__Objective__
Copy the lines from the line with "The width and height of the screenshot is (1022, 561)." to the end of the lines, changing every "sidebar" to "side panel" and keeping everything else the same.
Start Entries
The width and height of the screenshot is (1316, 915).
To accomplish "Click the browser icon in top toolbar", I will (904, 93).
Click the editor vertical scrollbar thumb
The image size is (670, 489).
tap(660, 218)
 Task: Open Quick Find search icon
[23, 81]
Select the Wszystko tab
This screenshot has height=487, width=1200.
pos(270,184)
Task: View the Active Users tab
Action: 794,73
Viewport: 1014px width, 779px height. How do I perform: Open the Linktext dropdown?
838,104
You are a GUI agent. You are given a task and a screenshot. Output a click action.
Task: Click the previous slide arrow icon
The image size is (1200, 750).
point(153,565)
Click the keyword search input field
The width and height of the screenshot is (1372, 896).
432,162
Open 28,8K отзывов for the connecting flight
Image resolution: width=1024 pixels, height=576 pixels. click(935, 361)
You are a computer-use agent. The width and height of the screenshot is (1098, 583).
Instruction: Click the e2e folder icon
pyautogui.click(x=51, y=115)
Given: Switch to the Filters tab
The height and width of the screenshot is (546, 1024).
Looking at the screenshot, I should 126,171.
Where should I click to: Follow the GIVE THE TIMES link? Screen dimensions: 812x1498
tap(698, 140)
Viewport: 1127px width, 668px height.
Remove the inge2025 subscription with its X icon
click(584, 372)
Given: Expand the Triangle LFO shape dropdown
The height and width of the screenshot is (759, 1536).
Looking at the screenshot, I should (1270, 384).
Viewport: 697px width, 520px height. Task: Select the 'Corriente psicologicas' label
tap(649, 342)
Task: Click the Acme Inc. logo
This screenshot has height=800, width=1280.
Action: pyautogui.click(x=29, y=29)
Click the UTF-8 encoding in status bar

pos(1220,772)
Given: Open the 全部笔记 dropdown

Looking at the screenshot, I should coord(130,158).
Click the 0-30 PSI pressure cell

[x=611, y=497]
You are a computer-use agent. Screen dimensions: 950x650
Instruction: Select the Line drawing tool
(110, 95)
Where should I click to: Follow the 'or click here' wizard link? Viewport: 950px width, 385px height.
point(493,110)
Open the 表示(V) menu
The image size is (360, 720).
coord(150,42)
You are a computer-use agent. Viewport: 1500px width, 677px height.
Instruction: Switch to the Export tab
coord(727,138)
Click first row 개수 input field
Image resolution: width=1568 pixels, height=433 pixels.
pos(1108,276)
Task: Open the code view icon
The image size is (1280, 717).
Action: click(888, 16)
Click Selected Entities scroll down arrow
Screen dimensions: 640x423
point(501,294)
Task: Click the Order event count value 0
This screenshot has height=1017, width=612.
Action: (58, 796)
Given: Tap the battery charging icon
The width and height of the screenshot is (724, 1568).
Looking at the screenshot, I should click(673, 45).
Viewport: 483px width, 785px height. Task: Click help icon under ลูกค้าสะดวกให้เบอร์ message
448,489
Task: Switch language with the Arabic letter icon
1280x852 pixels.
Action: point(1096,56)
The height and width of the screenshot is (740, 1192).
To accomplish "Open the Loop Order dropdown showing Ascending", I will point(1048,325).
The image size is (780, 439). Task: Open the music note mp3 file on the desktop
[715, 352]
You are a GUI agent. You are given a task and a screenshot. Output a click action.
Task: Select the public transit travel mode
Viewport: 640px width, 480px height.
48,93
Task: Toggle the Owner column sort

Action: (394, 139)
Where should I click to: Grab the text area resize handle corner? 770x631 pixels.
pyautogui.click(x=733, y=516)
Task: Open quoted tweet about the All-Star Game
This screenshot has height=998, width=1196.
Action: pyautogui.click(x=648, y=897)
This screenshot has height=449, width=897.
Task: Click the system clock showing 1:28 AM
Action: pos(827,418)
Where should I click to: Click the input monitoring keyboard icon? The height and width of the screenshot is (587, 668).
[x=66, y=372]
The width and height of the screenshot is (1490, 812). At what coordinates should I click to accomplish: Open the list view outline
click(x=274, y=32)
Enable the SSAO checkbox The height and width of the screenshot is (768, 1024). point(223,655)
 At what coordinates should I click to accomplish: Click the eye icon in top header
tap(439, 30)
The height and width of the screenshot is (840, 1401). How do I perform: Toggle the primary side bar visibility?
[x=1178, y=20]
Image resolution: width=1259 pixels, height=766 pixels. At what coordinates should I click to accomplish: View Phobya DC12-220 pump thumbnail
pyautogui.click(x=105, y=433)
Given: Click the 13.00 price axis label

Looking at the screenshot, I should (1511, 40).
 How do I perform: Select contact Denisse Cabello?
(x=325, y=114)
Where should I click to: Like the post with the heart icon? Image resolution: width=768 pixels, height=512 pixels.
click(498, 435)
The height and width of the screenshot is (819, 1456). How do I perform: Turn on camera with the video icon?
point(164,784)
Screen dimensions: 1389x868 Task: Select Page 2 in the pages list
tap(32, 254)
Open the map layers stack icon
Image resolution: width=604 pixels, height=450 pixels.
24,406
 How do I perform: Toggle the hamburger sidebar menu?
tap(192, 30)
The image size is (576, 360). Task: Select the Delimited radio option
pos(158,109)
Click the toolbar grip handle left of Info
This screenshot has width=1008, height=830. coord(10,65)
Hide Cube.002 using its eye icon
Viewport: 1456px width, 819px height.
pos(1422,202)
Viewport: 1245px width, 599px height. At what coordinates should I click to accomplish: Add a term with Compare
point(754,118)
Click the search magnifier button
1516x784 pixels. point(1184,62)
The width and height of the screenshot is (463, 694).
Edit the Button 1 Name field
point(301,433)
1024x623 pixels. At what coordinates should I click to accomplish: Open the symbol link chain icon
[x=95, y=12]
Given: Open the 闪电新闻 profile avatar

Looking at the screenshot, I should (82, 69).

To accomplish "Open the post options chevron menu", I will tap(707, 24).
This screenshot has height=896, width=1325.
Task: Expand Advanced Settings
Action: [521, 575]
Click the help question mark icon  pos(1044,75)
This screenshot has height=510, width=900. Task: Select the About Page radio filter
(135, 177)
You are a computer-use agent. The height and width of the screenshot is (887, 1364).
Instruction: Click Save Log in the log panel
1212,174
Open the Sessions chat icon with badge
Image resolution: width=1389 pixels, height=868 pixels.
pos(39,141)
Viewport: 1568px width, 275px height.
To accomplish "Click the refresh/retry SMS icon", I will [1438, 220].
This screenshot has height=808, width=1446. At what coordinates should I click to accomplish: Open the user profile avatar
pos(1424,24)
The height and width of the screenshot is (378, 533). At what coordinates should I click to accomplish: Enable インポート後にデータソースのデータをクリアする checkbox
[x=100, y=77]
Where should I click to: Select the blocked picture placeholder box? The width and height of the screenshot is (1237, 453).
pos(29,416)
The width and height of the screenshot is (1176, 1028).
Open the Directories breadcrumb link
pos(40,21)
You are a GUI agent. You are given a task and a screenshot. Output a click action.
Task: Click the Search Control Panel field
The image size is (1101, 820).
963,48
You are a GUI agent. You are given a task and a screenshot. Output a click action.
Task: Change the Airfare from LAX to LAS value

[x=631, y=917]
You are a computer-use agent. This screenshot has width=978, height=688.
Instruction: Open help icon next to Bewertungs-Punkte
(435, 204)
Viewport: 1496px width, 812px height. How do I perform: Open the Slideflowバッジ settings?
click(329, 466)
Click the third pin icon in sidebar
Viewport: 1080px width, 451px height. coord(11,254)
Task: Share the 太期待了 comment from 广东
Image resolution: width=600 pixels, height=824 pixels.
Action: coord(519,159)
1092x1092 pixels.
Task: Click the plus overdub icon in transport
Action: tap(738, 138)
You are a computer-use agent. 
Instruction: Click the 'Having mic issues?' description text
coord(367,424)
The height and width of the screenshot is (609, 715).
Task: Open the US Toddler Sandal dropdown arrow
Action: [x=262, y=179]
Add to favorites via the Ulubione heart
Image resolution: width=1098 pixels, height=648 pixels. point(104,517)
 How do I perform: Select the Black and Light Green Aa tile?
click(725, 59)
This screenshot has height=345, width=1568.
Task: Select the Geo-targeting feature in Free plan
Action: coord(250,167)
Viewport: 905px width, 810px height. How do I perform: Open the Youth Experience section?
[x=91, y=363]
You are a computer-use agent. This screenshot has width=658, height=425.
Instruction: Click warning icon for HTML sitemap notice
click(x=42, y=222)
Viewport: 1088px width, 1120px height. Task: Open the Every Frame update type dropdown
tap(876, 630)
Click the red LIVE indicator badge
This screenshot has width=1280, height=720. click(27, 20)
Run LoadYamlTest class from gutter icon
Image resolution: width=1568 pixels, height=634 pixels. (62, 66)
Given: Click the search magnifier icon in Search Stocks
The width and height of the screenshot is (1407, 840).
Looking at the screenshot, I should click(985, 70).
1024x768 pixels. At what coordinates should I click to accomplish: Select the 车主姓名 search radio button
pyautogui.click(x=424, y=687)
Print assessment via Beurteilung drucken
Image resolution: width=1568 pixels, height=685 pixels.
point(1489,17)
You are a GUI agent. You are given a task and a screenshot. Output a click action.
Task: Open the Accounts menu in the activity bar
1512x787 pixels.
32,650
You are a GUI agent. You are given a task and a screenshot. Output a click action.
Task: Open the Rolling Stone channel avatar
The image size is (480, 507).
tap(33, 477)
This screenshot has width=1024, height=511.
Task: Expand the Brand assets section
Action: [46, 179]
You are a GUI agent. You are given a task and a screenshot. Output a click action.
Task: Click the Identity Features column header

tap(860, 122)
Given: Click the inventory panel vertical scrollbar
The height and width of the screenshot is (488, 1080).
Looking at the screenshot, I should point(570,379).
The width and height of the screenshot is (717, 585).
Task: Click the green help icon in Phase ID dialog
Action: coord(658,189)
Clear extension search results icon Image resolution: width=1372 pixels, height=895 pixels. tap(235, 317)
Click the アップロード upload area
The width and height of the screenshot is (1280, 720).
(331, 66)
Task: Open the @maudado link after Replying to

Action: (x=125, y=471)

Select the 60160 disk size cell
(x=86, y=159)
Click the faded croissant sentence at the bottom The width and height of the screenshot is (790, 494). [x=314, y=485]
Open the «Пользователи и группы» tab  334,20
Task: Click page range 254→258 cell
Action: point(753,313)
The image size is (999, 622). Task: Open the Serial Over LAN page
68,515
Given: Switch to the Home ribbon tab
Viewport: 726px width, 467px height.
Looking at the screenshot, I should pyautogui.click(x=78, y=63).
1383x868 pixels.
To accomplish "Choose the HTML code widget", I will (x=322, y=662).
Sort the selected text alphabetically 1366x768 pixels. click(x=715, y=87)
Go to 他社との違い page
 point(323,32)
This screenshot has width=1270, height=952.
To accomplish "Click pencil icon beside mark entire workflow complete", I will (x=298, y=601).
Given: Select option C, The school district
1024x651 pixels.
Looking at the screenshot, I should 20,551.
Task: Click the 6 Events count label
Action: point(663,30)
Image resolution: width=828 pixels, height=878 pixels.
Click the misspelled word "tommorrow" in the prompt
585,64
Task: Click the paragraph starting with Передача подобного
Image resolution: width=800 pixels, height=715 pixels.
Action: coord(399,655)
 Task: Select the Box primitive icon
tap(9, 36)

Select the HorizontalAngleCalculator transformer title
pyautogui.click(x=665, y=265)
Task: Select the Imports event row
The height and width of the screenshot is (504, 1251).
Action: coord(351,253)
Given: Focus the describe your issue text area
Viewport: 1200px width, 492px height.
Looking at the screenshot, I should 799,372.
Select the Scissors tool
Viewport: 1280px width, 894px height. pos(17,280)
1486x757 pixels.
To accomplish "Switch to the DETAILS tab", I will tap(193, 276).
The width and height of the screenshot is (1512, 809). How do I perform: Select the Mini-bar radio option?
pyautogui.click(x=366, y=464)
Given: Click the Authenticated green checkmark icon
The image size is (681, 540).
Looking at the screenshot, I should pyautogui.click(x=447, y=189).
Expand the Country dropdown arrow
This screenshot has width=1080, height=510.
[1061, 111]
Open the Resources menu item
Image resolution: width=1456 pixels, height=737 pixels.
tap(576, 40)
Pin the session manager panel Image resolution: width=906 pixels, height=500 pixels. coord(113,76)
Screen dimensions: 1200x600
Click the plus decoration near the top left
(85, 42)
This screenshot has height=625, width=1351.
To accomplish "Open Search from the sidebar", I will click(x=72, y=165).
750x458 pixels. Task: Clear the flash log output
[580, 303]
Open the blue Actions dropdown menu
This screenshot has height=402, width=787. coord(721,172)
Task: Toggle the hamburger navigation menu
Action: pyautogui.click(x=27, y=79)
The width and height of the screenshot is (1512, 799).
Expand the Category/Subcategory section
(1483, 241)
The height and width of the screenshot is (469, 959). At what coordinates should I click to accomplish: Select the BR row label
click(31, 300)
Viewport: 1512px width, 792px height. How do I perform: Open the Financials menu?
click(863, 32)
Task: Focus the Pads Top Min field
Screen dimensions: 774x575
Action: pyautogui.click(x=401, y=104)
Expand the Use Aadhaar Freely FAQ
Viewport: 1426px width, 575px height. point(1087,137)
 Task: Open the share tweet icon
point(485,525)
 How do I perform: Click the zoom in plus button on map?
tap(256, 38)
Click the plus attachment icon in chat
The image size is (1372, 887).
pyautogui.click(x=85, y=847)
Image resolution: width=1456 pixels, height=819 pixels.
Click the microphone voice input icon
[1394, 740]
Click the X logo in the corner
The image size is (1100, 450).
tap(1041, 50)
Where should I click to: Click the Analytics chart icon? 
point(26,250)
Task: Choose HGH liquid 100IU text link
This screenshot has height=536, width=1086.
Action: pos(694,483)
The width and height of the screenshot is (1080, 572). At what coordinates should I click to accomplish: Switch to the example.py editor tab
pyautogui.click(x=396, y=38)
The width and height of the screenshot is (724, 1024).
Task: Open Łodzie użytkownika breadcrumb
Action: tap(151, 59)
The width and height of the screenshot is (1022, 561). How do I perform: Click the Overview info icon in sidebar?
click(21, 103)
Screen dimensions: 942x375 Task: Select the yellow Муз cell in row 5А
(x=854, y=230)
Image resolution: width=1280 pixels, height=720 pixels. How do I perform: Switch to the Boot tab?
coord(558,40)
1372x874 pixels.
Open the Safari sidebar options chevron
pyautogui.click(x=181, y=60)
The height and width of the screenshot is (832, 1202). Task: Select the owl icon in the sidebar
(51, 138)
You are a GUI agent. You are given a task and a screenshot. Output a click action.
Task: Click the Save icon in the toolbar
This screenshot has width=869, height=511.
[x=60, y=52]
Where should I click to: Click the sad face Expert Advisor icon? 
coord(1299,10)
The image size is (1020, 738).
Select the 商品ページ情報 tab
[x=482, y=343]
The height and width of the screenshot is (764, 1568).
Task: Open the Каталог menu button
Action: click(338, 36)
End Entries
__The output__
The width and height of the screenshot is (1022, 561). How do I perform: Click the Overview info icon in side panel?
click(21, 103)
Screen dimensions: 942x375 Task: Select the yellow Муз cell in row 5А
(x=854, y=230)
Image resolution: width=1280 pixels, height=720 pixels. How do I perform: Switch to the Boot tab?
coord(558,40)
1372x874 pixels.
Open the Safari side panel options chevron
pyautogui.click(x=181, y=60)
The height and width of the screenshot is (832, 1202). Task: Select the owl icon in the side panel
(51, 138)
You are a GUI agent. You are given a task and a screenshot. Output a click action.
Task: Click the Save icon in the toolbar
This screenshot has width=869, height=511.
[x=60, y=52]
Where should I click to: Click the sad face Expert Advisor icon? 
coord(1299,10)
The image size is (1020, 738).
Select the 商品ページ情報 tab
[x=482, y=343]
The height and width of the screenshot is (764, 1568).
Task: Open the Каталог menu button
Action: click(338, 36)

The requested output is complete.